A Multisubstrate Blood-Tissue Exchange Model for the Analysis of Indicator Dilution Curves from Whole Organs

Abstract While our earlier blood-tissue exchange models permitted consumption, consumed solute was considered as either sequestered and retained or as having reacted to form a product whose kinetics were not modeled. We have extended the four region, three barrier, axially distributed model that accounts for convection in the capillary, diffusion into the endothelial cells, ISF, and parenchymal cells (Bassingthwaighte, Wang and Chan, 1989) to account for a sequence of reactions in all regions. It uses the same sliding fluid element flow algorithm and analytic method for solving the convection-diffusion equations at each time step.
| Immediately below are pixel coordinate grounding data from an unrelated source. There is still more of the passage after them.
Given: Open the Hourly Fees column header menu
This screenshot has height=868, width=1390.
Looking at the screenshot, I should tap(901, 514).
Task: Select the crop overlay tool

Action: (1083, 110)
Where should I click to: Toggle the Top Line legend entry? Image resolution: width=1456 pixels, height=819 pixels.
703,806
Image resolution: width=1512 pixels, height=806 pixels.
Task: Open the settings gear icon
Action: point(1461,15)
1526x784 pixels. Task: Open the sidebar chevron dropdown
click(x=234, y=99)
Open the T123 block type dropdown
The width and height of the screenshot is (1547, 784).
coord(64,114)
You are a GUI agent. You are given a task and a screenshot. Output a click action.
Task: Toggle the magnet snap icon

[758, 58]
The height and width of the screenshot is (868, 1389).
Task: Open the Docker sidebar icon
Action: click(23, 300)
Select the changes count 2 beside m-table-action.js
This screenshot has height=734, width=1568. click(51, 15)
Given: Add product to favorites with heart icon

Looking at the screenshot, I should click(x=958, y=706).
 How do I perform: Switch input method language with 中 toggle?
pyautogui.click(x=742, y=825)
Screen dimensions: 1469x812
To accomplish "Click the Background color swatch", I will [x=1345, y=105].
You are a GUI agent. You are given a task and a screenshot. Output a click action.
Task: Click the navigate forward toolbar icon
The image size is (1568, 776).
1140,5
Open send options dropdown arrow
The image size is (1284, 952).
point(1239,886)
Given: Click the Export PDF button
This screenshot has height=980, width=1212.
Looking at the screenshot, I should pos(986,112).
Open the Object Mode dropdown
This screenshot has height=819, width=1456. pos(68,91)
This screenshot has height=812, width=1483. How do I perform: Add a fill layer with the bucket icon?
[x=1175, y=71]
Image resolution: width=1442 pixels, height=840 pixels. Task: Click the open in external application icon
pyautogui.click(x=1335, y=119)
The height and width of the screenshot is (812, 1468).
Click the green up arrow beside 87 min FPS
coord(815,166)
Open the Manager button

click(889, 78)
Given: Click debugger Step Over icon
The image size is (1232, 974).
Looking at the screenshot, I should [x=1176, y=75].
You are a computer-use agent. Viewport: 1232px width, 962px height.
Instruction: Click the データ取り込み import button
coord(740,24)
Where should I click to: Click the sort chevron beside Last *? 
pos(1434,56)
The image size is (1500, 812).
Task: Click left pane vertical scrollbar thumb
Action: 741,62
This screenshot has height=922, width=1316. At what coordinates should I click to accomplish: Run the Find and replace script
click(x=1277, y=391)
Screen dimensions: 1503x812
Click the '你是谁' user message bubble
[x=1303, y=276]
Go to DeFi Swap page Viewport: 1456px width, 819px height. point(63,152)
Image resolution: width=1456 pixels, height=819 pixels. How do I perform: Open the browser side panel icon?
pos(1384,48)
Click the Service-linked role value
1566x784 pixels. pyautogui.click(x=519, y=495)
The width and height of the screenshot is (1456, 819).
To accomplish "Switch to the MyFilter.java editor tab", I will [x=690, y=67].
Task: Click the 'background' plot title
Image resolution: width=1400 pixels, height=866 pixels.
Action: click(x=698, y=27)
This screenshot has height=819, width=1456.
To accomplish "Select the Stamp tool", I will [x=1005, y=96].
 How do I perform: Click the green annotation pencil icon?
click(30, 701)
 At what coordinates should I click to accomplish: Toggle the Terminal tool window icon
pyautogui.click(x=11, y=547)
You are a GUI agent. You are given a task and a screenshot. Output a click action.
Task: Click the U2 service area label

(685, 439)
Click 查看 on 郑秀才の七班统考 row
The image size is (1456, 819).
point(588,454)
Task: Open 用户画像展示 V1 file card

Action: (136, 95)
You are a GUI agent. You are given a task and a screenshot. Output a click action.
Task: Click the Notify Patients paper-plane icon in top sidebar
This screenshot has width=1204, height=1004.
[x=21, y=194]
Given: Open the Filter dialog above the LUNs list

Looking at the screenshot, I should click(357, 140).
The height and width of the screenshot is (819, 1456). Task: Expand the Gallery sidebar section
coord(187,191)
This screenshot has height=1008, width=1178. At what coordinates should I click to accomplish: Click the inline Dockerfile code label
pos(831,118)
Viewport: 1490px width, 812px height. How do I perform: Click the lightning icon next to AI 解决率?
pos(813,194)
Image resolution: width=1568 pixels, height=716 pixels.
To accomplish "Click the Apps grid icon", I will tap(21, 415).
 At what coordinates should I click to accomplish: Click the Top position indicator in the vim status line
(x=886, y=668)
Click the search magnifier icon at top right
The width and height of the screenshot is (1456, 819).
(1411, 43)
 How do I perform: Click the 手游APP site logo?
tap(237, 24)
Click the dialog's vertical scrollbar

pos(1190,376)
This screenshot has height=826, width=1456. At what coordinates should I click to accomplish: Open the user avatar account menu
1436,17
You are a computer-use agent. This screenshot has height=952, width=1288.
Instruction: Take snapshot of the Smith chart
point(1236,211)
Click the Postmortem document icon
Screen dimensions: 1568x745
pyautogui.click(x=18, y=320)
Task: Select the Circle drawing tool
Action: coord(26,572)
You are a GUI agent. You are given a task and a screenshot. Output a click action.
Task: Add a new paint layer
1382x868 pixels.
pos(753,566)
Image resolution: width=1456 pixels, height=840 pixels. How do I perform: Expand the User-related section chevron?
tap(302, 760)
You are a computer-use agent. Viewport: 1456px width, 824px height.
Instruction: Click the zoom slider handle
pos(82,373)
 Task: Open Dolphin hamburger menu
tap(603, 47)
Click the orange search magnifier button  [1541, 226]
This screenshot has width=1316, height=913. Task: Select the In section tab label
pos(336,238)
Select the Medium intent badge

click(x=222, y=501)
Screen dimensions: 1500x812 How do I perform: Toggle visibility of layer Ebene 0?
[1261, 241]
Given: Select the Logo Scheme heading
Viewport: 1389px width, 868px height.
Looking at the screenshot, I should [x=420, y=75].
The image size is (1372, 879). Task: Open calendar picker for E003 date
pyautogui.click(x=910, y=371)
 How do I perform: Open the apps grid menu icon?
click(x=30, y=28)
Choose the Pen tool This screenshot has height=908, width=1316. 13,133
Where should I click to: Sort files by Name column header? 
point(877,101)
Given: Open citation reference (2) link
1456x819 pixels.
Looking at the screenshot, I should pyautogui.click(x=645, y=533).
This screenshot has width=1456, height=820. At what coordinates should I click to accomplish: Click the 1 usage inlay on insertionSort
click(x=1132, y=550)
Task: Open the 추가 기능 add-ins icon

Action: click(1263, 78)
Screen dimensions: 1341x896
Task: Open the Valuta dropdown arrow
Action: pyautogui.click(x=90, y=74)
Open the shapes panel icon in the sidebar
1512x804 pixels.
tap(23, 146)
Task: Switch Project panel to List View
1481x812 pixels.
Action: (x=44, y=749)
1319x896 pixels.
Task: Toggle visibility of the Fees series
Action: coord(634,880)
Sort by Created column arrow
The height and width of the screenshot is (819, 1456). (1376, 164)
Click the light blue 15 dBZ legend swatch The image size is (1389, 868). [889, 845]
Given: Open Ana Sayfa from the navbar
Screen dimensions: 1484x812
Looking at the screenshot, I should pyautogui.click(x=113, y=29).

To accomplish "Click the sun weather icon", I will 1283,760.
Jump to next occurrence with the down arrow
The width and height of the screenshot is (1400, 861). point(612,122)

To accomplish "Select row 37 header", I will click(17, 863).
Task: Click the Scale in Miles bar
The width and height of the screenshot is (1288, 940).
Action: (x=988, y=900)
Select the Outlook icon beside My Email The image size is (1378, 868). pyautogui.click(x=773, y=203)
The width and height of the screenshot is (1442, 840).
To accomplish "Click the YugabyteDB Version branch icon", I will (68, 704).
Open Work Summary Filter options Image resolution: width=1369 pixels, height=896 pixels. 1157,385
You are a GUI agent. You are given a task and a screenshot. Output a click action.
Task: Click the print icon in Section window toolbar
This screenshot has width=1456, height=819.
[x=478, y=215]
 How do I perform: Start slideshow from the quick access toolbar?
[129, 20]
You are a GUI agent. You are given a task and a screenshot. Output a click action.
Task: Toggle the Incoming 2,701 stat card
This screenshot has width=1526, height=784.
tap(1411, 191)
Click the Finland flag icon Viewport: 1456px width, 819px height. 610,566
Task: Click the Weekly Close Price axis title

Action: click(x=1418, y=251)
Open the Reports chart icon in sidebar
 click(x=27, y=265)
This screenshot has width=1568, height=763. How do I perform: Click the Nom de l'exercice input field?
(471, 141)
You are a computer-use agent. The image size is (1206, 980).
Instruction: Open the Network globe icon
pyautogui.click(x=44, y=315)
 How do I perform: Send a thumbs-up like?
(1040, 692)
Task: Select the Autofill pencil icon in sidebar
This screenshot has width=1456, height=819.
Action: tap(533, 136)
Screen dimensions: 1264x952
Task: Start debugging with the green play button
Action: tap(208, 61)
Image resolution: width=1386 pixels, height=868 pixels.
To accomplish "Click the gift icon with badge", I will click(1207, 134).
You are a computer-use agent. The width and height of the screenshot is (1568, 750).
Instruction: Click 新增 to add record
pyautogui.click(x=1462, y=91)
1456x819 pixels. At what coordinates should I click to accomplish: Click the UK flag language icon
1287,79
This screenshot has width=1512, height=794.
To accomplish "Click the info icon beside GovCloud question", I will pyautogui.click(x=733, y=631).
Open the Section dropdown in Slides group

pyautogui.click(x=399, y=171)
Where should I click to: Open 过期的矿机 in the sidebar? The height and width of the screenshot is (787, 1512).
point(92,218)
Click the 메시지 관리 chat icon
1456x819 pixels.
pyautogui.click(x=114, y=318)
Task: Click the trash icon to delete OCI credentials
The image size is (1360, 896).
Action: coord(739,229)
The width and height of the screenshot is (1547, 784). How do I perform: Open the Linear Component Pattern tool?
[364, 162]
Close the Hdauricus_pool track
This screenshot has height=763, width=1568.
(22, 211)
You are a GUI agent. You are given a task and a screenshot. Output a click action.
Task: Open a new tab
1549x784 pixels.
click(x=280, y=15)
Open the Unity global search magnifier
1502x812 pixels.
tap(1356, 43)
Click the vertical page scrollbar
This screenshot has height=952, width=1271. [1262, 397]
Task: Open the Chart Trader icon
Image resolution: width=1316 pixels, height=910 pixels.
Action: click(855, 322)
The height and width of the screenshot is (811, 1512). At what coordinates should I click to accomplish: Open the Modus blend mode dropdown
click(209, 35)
Metabolic reactions are considered to be the sum of two processes: a fraction of the amount consumed goes to a product that can exchange with adjacent regions or may be further metabolized; the remainder is permanently sequestered in the region in which it was formed. The reaction sequence is unidirectional, i.e., no reactions are permitted that result in the return of tracer to an antecedent substrate. Each substrate has its own unique parameters for permeabilities, reaction rates, and volumes of distribution. The model is useful for analyzing data from tracer glucose, thymidine, adenosine, and fatty acids. Simulations with the model illustrate that endothelial and parenchymal cell events can be clearly distinguished and have shown the importance of metabolism in endothelial cells for producing products whose outflow curves have peaks only slightly shifted in time from that of the parent. (Supported by NIH Grant RR1243.)